Action myoclonus, palatal myoclonus, and segmental myoclonus may result from head injury not associated with anoxia or epilepsy. Segmental myoclonus may also occur after spinal cord injury.

A deep, burning pain followed by persistent, involuntary, and irregular movements of the toes and feet, termed painful legs and moving toes, can be associated with minor foot and ankle injuries. Hemifacial spasm has been rarely associated with trauma. Additionally, after amputation, the remaining stump can involuntarily jerk.
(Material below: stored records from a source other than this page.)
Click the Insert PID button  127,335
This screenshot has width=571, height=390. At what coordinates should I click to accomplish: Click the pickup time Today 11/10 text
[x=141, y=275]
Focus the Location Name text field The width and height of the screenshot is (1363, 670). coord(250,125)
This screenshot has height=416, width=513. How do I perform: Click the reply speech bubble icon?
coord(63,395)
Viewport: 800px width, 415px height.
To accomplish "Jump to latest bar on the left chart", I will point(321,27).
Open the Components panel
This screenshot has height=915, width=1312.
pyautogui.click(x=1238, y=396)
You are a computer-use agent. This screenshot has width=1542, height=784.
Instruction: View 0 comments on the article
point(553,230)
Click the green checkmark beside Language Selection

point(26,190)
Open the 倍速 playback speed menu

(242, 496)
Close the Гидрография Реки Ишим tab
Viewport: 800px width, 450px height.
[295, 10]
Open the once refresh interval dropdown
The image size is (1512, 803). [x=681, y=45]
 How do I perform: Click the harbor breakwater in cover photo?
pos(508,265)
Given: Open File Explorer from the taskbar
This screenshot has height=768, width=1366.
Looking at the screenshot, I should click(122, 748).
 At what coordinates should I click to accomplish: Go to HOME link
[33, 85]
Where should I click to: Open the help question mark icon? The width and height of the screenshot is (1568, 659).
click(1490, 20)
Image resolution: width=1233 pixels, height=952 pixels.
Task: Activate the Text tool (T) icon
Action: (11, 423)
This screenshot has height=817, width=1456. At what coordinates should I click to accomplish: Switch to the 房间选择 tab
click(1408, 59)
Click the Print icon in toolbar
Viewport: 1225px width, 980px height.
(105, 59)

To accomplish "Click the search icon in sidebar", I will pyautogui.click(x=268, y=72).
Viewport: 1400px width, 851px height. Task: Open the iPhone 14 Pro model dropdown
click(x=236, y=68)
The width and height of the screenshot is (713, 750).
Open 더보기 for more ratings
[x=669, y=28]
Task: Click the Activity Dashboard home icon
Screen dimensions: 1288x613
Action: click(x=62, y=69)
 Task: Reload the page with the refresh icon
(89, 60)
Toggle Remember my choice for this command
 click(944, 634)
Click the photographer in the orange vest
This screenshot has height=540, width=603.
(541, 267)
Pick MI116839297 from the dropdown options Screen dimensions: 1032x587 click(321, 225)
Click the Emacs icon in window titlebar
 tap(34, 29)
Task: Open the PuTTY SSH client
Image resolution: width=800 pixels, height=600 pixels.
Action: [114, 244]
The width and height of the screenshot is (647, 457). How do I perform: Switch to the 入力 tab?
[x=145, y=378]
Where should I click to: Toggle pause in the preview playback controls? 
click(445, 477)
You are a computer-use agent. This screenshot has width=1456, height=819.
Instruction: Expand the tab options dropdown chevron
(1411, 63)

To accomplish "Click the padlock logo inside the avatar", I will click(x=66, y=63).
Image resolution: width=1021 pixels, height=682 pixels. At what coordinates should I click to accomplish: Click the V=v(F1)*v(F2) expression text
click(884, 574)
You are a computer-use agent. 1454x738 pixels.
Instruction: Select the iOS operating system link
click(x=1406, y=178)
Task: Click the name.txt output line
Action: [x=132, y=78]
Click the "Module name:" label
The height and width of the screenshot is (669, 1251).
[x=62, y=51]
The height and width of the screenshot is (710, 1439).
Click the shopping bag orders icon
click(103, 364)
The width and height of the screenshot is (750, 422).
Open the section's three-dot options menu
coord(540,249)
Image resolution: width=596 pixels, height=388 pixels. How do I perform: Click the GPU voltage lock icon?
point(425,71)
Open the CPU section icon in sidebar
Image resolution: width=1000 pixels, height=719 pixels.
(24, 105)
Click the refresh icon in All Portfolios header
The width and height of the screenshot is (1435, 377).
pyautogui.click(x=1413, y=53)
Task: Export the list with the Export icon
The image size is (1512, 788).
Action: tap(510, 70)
Differential Diagnosis. Because the relationship between many injuries and the movement disorder may be circumstantial and retrospective, an idiopathic movement disorder is always a diagnostic consideration. The possibility of psychogenic movement disorders, which may be more common in women, should also be considered. Because movement disorders often develop several weeks or months after trauma and because patients often receive neuroleptic medications after acute injuries, drug-induced movement disorders are another possible cause.

Evaluation. Neuroimaging such as MRI and occasionally PET can demonstrate responsible brain lesions. Depending upon the case, testing to exclude other potential causes of the movement disorder such as Wilson's disease may also be appropriate.

Management and Prognosis. Post-traumatic parkinsonism may respond to dopaminergic and cholinergic medications. Post-traumatic action tremors only occasionally respond to standard medical treatment. Selected cases may benefit from botulinum toxin injections into involved muscles and ventrolateral thalamotomy. Medications are usually not helpful for dystonia associated with central and peripheral trauma, although botulinum toxin injections can produce temporary relief. y Post-traumatic chorea and choreoathetosis may respond to valproic acid and haloperidol, whereas trauma-induced cortical myoclonus can be treated with clonazepam.